How certain is the hearing date? – Although you may get to court sooner in some areas, the precise day is not known in all cases. In the arbitration system, you will be given a fixed date.

 

What penalties can be assessed at the hearing? -  At arbitration, the arbitrator can grant what is called a “special award” against the insurance company. In court, punitive damages or damages for bad faith can be awarded against the insurance company in an appropriate case.
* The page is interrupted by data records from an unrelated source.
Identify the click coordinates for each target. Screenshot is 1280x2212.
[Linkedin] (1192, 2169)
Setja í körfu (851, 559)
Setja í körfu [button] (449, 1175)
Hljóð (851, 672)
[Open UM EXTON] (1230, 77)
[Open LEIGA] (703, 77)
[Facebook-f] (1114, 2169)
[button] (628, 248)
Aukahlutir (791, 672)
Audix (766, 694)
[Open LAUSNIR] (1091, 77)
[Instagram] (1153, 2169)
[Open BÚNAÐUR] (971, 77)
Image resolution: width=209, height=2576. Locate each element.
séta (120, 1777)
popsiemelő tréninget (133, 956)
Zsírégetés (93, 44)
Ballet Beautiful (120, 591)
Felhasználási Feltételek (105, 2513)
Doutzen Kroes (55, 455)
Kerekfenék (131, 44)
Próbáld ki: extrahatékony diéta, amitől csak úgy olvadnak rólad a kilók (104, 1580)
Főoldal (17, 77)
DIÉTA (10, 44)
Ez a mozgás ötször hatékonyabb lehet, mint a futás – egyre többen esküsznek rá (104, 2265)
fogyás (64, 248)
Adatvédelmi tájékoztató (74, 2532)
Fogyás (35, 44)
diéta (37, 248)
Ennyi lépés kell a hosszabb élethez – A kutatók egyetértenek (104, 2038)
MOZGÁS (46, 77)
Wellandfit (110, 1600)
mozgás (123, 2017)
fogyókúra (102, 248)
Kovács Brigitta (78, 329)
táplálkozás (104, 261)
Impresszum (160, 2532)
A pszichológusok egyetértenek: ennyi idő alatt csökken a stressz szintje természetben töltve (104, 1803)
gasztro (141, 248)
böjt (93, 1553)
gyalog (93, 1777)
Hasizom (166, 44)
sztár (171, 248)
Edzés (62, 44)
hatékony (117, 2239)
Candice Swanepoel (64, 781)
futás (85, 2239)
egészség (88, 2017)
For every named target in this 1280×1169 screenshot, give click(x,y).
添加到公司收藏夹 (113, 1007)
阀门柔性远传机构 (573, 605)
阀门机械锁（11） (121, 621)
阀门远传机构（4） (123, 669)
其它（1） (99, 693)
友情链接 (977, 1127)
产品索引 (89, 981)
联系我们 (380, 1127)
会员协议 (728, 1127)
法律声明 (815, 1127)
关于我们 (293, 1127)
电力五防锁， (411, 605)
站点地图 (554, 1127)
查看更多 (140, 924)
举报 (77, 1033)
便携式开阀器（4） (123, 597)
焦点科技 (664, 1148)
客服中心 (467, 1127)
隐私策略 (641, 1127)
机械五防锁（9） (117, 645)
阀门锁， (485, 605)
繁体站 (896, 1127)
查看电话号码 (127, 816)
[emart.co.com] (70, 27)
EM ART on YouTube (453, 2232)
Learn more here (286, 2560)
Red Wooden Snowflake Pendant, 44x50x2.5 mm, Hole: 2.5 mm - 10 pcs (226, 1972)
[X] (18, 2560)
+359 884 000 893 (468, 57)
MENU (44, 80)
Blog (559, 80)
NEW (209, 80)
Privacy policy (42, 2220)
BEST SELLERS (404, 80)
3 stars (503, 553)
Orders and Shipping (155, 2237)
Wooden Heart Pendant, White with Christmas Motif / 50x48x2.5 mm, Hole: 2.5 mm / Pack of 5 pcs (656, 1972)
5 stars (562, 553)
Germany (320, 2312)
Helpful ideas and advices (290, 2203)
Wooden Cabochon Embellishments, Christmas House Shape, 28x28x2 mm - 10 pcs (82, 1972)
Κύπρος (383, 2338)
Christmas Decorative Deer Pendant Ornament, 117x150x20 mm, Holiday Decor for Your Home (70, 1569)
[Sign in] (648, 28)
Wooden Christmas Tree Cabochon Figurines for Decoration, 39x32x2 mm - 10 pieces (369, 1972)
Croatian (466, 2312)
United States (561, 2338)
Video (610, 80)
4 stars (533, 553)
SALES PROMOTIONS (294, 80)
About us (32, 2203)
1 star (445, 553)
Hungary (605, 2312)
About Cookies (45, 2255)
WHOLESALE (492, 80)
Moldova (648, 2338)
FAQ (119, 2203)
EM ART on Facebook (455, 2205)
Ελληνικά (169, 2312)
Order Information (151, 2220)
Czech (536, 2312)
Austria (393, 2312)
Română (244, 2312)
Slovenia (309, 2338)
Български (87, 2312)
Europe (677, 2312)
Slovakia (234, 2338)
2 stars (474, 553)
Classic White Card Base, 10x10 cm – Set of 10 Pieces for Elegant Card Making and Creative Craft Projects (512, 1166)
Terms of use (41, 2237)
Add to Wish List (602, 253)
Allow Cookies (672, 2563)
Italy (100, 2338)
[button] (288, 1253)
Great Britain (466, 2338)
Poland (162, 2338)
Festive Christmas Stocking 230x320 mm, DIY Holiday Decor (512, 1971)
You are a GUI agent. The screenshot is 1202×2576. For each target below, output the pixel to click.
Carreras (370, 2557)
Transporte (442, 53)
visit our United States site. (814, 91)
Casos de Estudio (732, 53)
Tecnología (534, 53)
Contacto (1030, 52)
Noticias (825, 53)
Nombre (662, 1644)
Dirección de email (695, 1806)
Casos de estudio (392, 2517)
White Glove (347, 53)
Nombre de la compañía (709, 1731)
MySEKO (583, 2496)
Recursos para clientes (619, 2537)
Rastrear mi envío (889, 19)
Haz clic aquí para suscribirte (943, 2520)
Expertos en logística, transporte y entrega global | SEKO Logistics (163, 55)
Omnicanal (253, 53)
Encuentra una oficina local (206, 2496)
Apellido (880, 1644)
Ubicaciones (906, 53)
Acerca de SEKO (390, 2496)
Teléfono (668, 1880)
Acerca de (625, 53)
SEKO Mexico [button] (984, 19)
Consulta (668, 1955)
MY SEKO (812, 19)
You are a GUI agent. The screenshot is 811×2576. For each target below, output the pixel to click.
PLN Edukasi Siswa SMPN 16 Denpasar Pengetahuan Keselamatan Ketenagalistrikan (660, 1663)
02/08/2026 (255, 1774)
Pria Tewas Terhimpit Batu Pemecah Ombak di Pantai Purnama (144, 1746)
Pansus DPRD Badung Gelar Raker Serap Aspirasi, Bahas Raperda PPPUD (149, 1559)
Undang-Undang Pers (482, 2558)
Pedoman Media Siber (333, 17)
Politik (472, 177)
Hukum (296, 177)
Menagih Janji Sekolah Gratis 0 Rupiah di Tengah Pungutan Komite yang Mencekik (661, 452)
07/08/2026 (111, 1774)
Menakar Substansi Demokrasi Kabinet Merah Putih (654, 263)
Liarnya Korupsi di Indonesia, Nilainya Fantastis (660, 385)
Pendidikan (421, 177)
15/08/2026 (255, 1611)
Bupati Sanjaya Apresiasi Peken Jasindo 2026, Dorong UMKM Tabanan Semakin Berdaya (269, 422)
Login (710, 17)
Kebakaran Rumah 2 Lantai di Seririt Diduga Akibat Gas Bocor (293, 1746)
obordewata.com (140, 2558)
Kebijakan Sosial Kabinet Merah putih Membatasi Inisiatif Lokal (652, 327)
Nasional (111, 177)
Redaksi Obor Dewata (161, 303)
These are just some of the factors to take into account in deciding where to go to resolve your dispute with the insurance company. If you have a lawyer, you should discuss these with him or her if any are of particular concern to you. Your lawyer will be familiar with local circumstances, which may be different from what is described above. There are many others that you ought to consider, that will rely upon the judgment of your case, how it will be treated by the courts or the commission, the jurisprudence in each, the novelty of the issues addressed – the list goes on and on.

 

CONCLUSION

Although it is a frightening and daunting prospect to take on an insurance company, in many cases you should. It is an unfortunate reality that some insurance company representatives are playing the odds. They just cut off benefits in the expectation that many people will just accept their decision. In other cases, the insurance company is simply wrong, or has not received good advice, either medical or legal.

The purpose of this article and the others that have appeared in this Newsletter, is to empower you to take action to protect yourself and receive what you are entitled to under your insurance policy. Your best protection can be knowledge and information. This article is just a starting point. Other sources of information are the Financial Services Commission of Ontario, its web site, and The Insurance Ombudsman.